O texto de Azevedo, assinado também pelos comandantes de Exército, Marinha e Aeronáutica, fala em “transição para uma democracia” no fim da ditadura, contrariando o tom adotado pelo próprio presidente em relação ao período de regime militar, entre 1964 e 1985.

“Em 1979, um pacto de pacificação foi configurado na Lei da Anistia e viabilizou a transição para uma democracia que se estabeleceu definitiva e enriquecida com os aprendizados daqueles tempos difíceis”, cita a chamada ordem do dia. “As lições aprendidas com a História foram transformadas em ensinamentos para as novas gerações. Como todo processo histórico, o período que se seguiu experimentou avanços”, prossegue o texto.

“As Forças Armadas participam da história da nossa gente, sempre alinhadas com as suas legítimas aspirações. O 31 de Março de 1964 foi um episódio simbólico dessa identificação, dando ensejo ao cumprimento da Constituição Federal de 1946, quando o Congresso Nacional, em 2 de abril, declarou a vacância do cargo de presidente da República e realizou, no dia 11, a eleição indireta do presidente Castello Branco, que tomou posse no dia 15”, afirmam ministro e comandantes das Forças no primeiro parágrafo do texto, sem citar a movimentação de militares para derrubar o presidente João Goulart, que precedeu os atos do Congresso.

“Enxergar o Brasil daquela época em perspectiva histórica nos oferece a oportunidade de constatar a verdade e, principalmente, de exercitar o maior ativo humano — a capacidade de aprender.”

Na quarta-feira, a Procuradoria Federal dos Direitos do Cidadão (PFDC), colegiado que funciona no âmbito da Procuradoria-Geral da República (PGR), divulgou uma nota pública em que diz que “festejar a ditadura é festejar um regime inconstitucional e responsável por graves crimes de violação aos direitos humanos”.

“Essa iniciativa soa como apologia à prática de atrocidades massivas e, portanto, merece repúdio social e político, sem prejuízo de repercussões jurídicas”, diz a nota. Coube à PFDC coordenar a expedição de recomendações a comandantes em pelo menos 18 unidades da federação, para que não comemorem ou homenageiem o golpe de 64.

O colegiado vinculado à PGR lembra que a Comissão Nacional da Verdade foi instituída por lei e seu relatório final, concluído no fim de 2014, é a versão oficial do Estado sobre o que aconteceu nos 21 anos de ditadura militar. “Nenhuma autoridade pública, sem fundamentos sólidos e transparentes, pode investir contra as conclusões da comissão, dado o seu caráter oficial”, diz a nota da PFDC.

Agentes da ditadura mataram ou fizeram desaparecer 434 opositores do regime e 8 mil indígenas, como cita a PFDC. Entre 30 mil e 50 mil pessoas foram presas ilicitamente e torturadas, afirma o colegiado.

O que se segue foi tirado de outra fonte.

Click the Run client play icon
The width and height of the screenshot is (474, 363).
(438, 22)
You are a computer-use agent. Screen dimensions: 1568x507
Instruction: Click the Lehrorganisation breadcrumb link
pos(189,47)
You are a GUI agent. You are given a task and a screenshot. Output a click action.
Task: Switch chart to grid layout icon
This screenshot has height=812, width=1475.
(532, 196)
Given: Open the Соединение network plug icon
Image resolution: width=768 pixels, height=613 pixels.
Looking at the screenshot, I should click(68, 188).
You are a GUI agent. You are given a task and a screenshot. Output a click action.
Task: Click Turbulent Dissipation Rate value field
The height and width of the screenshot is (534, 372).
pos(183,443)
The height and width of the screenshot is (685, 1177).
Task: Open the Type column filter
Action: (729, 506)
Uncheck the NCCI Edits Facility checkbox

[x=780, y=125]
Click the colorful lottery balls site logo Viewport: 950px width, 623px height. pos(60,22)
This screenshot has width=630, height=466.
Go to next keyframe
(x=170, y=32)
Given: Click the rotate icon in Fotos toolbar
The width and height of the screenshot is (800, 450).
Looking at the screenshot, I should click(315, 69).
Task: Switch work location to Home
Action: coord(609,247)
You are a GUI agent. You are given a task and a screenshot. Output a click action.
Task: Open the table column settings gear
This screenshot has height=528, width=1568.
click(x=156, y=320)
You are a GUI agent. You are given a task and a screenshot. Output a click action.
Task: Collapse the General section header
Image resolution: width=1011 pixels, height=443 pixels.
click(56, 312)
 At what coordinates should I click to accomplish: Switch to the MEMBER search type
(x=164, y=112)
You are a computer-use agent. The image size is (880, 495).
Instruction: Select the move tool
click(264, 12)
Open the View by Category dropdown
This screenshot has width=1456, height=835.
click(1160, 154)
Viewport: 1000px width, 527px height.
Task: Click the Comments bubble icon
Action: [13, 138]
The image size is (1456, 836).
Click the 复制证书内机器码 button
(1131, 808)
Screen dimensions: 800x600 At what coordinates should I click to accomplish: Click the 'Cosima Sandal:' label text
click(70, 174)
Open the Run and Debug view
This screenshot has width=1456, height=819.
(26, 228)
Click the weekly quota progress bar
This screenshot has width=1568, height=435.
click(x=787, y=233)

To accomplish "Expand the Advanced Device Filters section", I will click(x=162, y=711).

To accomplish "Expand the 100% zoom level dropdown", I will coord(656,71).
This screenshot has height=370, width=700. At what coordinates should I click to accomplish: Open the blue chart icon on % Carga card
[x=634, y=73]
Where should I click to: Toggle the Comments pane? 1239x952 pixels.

“Esses crimes bárbaros (execução sumária, desaparecimento forçado de pessoas, extermínio de povos indígenas, torturas e violações sexuais) foram perpetrados de modo sistemático e como meio de perseguição social. Não foram excessos ou abusos cometidos por alguns insubordinados, mas sim uma política de governo, decidida nos mais altos escalões militares, inclusive com a participação dos presidentes da República.”